## Raw data

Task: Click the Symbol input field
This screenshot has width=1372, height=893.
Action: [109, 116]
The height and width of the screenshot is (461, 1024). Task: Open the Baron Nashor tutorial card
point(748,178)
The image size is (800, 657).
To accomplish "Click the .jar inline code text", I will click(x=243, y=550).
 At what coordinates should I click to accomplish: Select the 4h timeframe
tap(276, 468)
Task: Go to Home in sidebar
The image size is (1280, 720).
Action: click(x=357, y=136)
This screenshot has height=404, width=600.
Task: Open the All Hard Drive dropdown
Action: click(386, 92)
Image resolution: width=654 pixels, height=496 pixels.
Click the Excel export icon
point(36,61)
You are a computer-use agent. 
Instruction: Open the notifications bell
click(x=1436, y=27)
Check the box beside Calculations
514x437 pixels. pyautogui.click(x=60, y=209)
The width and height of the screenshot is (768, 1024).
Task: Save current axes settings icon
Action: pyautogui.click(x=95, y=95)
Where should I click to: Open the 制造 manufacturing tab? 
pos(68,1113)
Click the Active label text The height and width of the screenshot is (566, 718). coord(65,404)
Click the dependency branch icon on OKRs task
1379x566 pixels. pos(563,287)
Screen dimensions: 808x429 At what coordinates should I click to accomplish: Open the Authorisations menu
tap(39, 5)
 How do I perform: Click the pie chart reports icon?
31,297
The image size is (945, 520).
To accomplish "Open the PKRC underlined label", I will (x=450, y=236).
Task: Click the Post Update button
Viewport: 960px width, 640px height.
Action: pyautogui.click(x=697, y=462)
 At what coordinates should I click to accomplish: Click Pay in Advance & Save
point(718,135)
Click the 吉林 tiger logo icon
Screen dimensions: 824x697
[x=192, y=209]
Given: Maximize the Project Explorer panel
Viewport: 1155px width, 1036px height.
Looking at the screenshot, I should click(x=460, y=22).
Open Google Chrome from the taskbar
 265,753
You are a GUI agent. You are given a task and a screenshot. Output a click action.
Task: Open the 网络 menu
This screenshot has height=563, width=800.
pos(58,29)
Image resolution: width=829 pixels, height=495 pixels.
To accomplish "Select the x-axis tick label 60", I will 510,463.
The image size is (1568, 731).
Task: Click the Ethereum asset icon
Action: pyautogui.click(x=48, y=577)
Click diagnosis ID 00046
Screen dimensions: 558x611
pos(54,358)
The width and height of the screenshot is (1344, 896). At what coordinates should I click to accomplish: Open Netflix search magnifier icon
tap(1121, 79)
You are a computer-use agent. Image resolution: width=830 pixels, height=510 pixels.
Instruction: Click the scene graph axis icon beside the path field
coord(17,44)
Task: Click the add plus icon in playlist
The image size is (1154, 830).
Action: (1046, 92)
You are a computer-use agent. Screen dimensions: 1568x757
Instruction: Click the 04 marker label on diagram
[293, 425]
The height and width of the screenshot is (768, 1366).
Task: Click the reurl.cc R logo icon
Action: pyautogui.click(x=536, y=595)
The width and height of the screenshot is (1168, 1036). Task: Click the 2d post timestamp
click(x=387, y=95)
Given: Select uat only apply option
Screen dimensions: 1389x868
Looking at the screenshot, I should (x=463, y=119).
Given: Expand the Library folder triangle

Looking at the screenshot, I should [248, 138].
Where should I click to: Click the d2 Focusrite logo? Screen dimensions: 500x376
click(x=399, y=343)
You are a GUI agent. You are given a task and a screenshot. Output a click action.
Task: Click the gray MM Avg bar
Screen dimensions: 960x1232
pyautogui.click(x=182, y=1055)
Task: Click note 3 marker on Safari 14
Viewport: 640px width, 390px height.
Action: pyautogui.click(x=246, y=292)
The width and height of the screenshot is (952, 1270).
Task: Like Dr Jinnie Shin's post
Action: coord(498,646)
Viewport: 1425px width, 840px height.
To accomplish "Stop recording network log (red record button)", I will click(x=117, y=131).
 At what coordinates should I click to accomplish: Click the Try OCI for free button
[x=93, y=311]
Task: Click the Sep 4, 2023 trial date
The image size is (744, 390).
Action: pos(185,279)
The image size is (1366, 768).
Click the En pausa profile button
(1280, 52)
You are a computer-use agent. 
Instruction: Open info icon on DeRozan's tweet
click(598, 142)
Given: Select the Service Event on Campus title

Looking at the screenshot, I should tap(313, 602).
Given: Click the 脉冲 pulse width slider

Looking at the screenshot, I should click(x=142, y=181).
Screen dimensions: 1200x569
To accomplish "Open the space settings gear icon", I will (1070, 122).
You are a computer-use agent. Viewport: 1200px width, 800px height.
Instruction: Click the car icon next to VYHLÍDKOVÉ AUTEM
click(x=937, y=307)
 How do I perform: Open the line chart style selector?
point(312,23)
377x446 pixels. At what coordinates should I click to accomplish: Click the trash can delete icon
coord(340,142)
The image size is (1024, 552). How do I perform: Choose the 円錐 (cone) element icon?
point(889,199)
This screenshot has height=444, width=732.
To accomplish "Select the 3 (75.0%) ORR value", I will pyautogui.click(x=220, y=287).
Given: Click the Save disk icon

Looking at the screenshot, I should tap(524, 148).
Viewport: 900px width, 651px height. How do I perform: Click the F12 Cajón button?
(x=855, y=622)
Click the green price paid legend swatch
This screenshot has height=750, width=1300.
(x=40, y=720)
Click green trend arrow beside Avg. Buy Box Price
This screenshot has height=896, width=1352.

## What you are asked to do
Only the lines from the one containing "377x446 pixels. At" to the end of the listing belong in the output, each reproduced exactly.

## Written solution
377x446 pixels. At what coordinates should I click to accomplish: Click the trash can delete icon
coord(340,142)
The image size is (1024, 552). How do I perform: Choose the 円錐 (cone) element icon?
point(889,199)
This screenshot has height=444, width=732.
To accomplish "Select the 3 (75.0%) ORR value", I will pyautogui.click(x=220, y=287).
Given: Click the Save disk icon

Looking at the screenshot, I should tap(524, 148).
Viewport: 900px width, 651px height. How do I perform: Click the F12 Cajón button?
(x=855, y=622)
Click the green price paid legend swatch
This screenshot has height=750, width=1300.
(x=40, y=720)
Click green trend arrow beside Avg. Buy Box Price
This screenshot has height=896, width=1352.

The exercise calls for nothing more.